The mystery of import VAT

14. October

A complicated British market

Although it has been a good 1½ year since we experienced Brexit, the British market is still complicating trading for many foreign companies. In this newsletter we will shed some light on some of those obstacles a foreign company might face when trading in the British market.

Are you strictly trading B2B in the British market you can allow your customers to handle the import VAT and duty themselves, but by doing this exercise you will experience some customers refusing to deal with you. To overcome this obstacle, we recommend that you apply for a local VAT registration, and like this you will be able to trade on the same terms as the local competitors.

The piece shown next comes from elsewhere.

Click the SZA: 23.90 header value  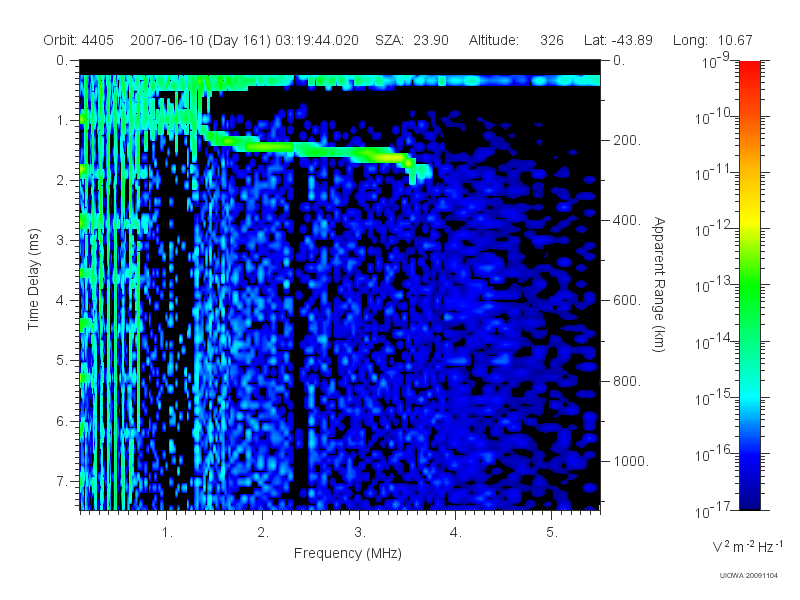[x=412, y=40]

Trading B2C you can likewise allow your costumers handle the import VAT and duty themselves if the consignment’s total value to the customer exceed GBP 135.00. But like beforementioned for letting B2B costumers handling these things themselves, the same issues occur, and your customers will find it too much hassle, ending up going to a local competitor next time. Only reasonable solution for you and your costumers is to get a local VAT registration and make it easy for your costumers.

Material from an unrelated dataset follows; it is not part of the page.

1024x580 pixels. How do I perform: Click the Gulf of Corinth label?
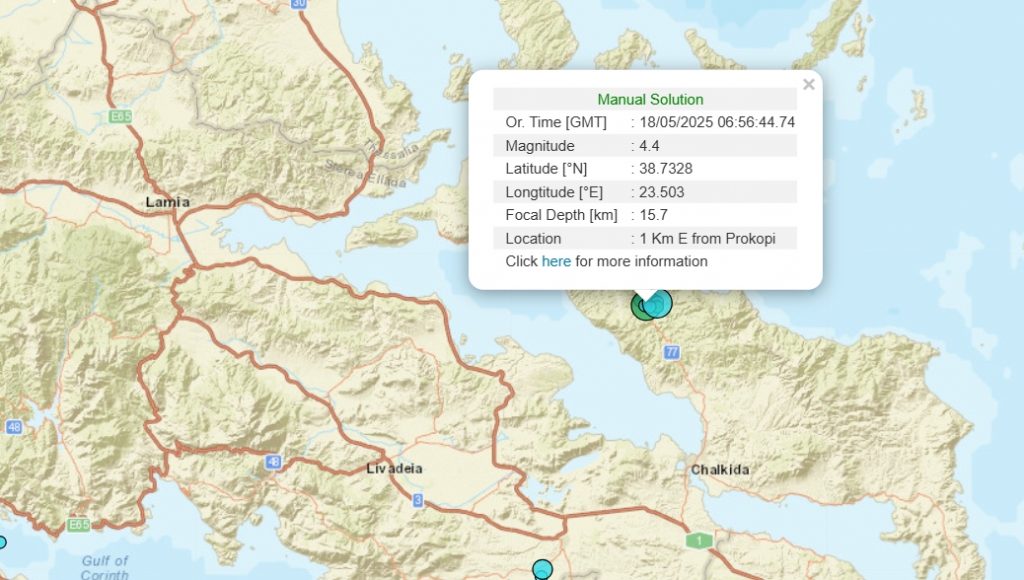105,567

B2C sales where the total value of the consignments to a single costumer is below GBP 135.00 requires a UK VAT registration.

What is import VAT and when is it imposed?

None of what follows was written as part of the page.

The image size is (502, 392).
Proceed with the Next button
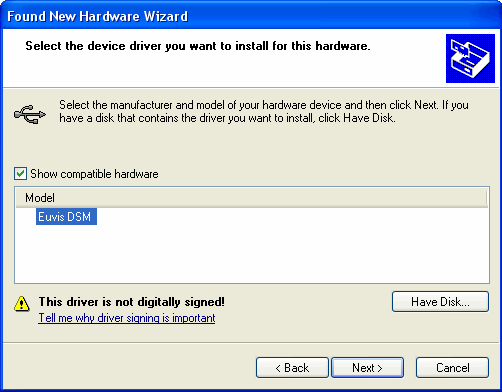pyautogui.click(x=367, y=368)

Are you registered with a VAT number in Great Britain you will have to pay import VAT (and duty, depending on your goods) when your goods cross the British border.

Import VAT is a tax that is payable upon bringing goods into the country (a sort of missing sales tax), and a deductible tax which the company can use against the sales tax, if the goods are sold to British customers.

 It is very common to mix up the terms of duty and import VAT as they are both payable at the border when importing goods, but they are completely different and not to be confused. A duty is a final tax imposed on your goods which are payable by you, whereas the import VAT can be deducted against the sales tax, balancing out the amount.

In Great Britain, the import VAT rate are normally set to 20% unless your consignment contains goods which have reduced VAT rates (eg. Coffee), and on top of that you must pay duty should your goods be duty imposed. Duty rates span between 0% and 25%, and is determined by type, materiel/fabric, value etc. Clothing’s standard duty rate is 12%, but it can be difficult to conclude the exact rate, as you need to know the exact fabric and country of origin for each part of each piece of clothing in your shipment. It is important to research the exact duty- and VAT import rates before you start pricing your products, as it can take a big chunk out of your profit. You can either get help from your freight forwarder, finding the correct rates, or look up your products on the authorities’ website: https://www.trade-tariff.service.gov.uk/find_commodity

Import VAT versus Customs clearance

When you are VAT registered in Great Britain and you have received your EORI number connected to your GB VAT number, it is highly important you ensure that your freight forwarder/transport company declare your goods using your GB VAT and GB EORI numbers, otherwise you legally won’t be the rightful owner of the goods, once they have crossed the border.

In Great Britain you have two options for paying import VAT. Either you pay the import VAT (as a missing sales tax) in customs upon importing the goods, which allows you to deduct the VAT on your next VAT return, and like that balance out the amount or, you use Postponed VAT account which allows you to postpone the payment, and instead deduct it directly on your next VAT return. If you use the freight forwarder to pay your import VAT on your behalf, they will likely charge you a fee for using their Postponed VAT account.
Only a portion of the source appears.